___ TEXT ___

How did this racist win?
President-elect Trump is an open racist, misogynist and homophobe. Let no one forget this. He will be president from January and with both the Senate and House Republican controlled, this gives him near-unquestionable power at the level of government to implement what he wants. He will also appoint a further member to the Supreme Court, which is likely to further consolidate power. His road to power includes use of his goon squads, voter intimidation, gerrymandering, interference with voting lists and many other things.
The Trump presidency looms large in Europe too, and in France in particular. Le Pen and the Front Nationale must be being encouraged by this result. While staying with friends in France, I saw they had a Bande Dessinée book (in French) showing the possible outcome of a Le Pen victory. This must be seen as a distinct possibility now, with Hollande completely discredited and the old Right divided. Racism is now part of the norm in France, too.
Trump’s victory appears to be large, with him getting probably over 300 electoral college votes against 228 (270 = victory) so far, but it appears that Clinton has actually won the popular vote. At the time of writing, Trump is actually 209,000 votes behind, less than the population of Brighton and Hove where I live so razor thin:
2012:
Obama 62,156,980 votes 50.6%
Romney 58,805,060 votes 47.8%
2016 :
Trump 59,551,275 47.5%
Clinton 59,760,810 47.7%
est. 92% in
updated 7:57 am ET, Nov. 9
Note that counting hasn’t finished so this might change a bit.
But a combination of the undemocratic system, gerrymandering and the distribution of the electorate have given him the victory that we see. We cannot forget, however, the unfortunate pollsters, who put Clinton 2% ahead. This is significant and is very similar to the error in poll results found here at Brexit, for the Conservatives in 2015 and to elections further into the past. The polls underestimate support for the right consistently. The results also show that it’s been the Democrats to lose. The Trump vote, as I said above, was less than a million more than that for Mitt Romney, but Obama managed 62 million; 50.6%.
The distribution of the electorate was significant and in and of itself wasn’t entirely the fault of the parties. Clinton’s support was heavily concentrated in certain states such as California and New York, but Trump had many narrow majorities, which gave him a disproportionate number of electoral college seats. Truly, the US presidential system is even less democratic than the UK first-past-the-post system.

___ RECORDS SHOWN ___

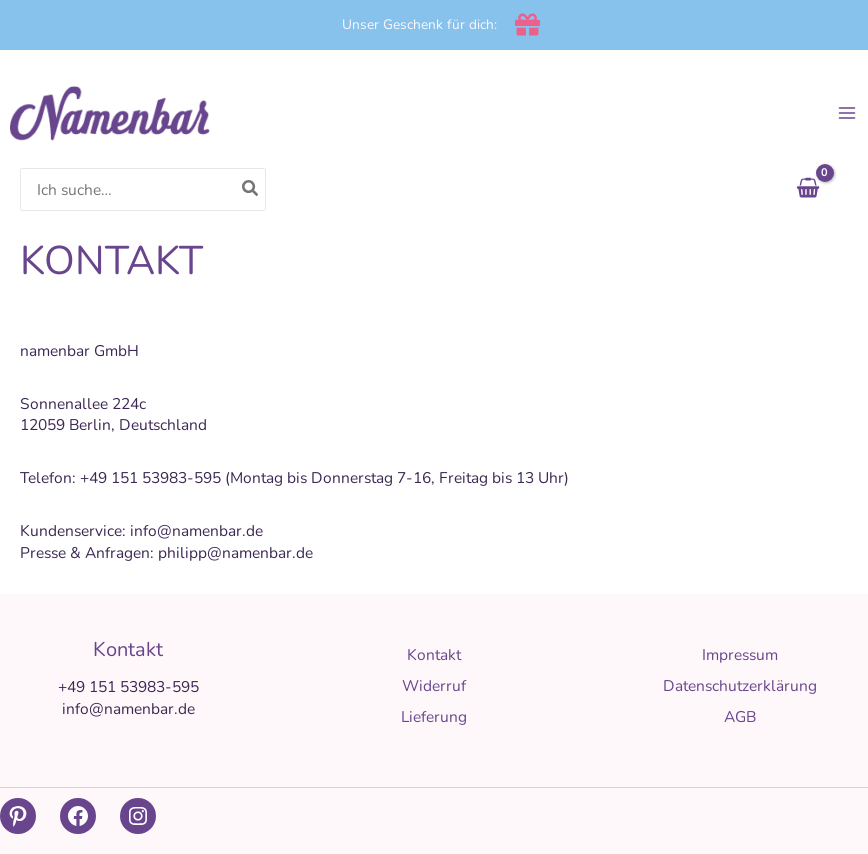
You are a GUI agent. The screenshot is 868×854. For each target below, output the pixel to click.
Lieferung (434, 716)
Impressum (740, 654)
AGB (740, 716)
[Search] (251, 189)
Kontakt (434, 654)
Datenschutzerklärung (740, 685)
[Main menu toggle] (847, 113)
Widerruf (434, 685)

___

PROBLEMS TO SOLVE
a: Rewrite the passage of the election commentary starting at "But a combination" and ending at "62 million; 50.6%.", replacing "pollsters" with "polling firms".
b: Copy every line of the listing without changes, leaving out the picture.
The election commentary and the listing are unrelated material.

ANSWERS FOR THIS EXERCISE
a:
But a combination of the undemocratic system, gerrymandering and the distribution of the electorate have given him the victory that we see. We cannot forget, however, the unfortunate polling firms, who put Clinton 2% ahead. This is significant and is very similar to the error in poll results found here at Brexit, for the Conservatives in 2015 and to elections further into the past. The polls underestimate support for the right consistently. The results also show that it’s been the Democrats to lose. The Trump vote, as I said above, was less than a million more than that for Mitt Romney, but Obama managed 62 million; 50.6%.

b:
You are a GUI agent. The screenshot is 868×854. For each target below, output the pixel to click.
Lieferung (434, 716)
Impressum (740, 654)
AGB (740, 716)
[Search] (251, 189)
Kontakt (434, 654)
Datenschutzerklärung (740, 685)
[Main menu toggle] (847, 113)
Widerruf (434, 685)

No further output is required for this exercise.